_AVAILABLE DATA:_
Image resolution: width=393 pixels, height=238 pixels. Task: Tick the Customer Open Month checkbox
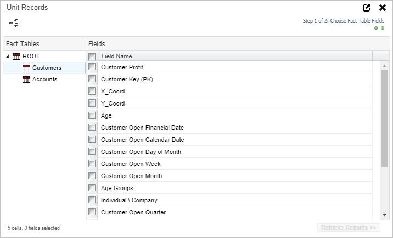pyautogui.click(x=92, y=176)
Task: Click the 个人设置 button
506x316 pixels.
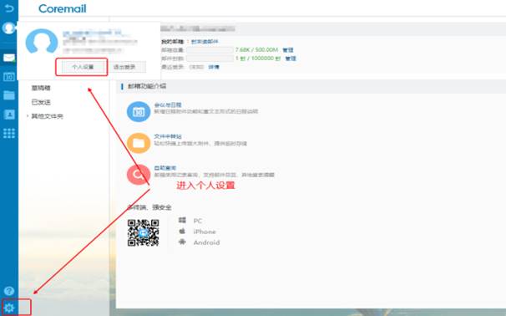Action: coord(83,67)
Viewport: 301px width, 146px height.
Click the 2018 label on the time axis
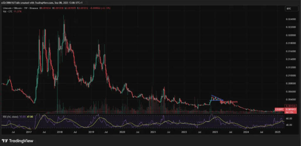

_WHAT YOU SHOULD DO:_
Convert the records, starting at the line that contains "Task: Click the 个人设置 button" and ending at the last line of the records, into a Markdown table with the columns Row and Line, giving each row a number and skipping blank lines. Leave the pictures out of the table.

_COMPLETED EXERCISE:_
| Row | Line |
|---|---|
| 1 | Task: Click the 个人设置 button |
| 2 | 506x316 pixels. |
| 3 | Action: coord(83,67) |
| 4 | Viewport: 301px width, 146px height. |
| 5 | Click the 2018 label on the time axis |